On the output stage, there's a very nasty deadband on the output, and there's no over current protection on the output. On the LM324, they made the output stage even worse: got current source -- NPN common emitter stuck into PNP and also an NPN with a Darlington on the NPN. The problem over here is that if the output is at 0, we've got a range of three diode drops that does nothing. Quad op amp. Power, ground, plus, minus for 4 op amps. Nine cents in volume.

One interesting thing on this guy: they've got a current source feeding the gate of the Darlington pair (100 uA), so they've got $\beta^2$. If my input goes low, then all the current is going to flow through the Darlington pair and get multiplied by $\beta^2$. Huge amount of current dropping across big voltage. (potentially at 30V). Literally can destroy transistors.

So what do you do to stop that? Very common they'll put in a sense resistor, so now you have a voltage proportional to the current flowing through the output, and so if the current gets too high, I steal some of the output current.
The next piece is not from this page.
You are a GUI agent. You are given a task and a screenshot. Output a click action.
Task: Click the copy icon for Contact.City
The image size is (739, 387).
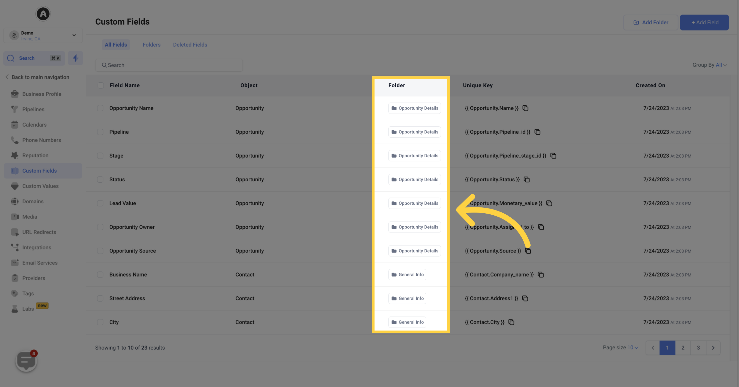511,322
Thermal runaway: $I_c \propto I_s(\tau)$, more or less.

$\beta$-helper: try to minimize current being stolen from $I_{ref}$. Going to have to have $I_B$ flowing into the node. Therefore current flowing that way is $\frac{NI_B}{\beta}$, which is basically nothing.

Can turn any one of these and turn into a source by just mirroring it: diode connect a transistor on the other end so it has a current of $I_{ref}$, and I just do the same thing.

MOS case. Now we don't need a $\beta$-helper because we don't have a current. Multiple copies, mostly same thing. Except now you change the $\frac{W}{L}$ (as opposed to area). Don't want to change $L$, since that's coupled to nonlinear device behavior.

We normally lose half of our $g_m$

What I really want is a current mirror. If I put in a PNP current mirror and mirror one side's current over to the other side, now I recover my original current, and this thing self-biases. Standard 2-stage op amp.

Got a differential pair that gives you a current proportional to difference between two signals, stick that into an active load current mirror, and now this thing has very high gain (as long as the next stage has high gain). Stick that into a common-emitter amplifier to get another gain stage, and maybe you put some gain after it. These are driven by current sources (which we know how to make -- diode-connected transistor and a resistor), and that is your classic two-stage op amp.

Works with MOS as well: differential input stage, current mirror as a load, and common source gain stage. Both of these want current sources as loads.

The nice thing about both of these is that you just wire them up and they work. Might not work well (point of 140).

Miller effect helps. Pole-splitting, beautiful thing. Outside of the scope of this class. So that's it for op amps.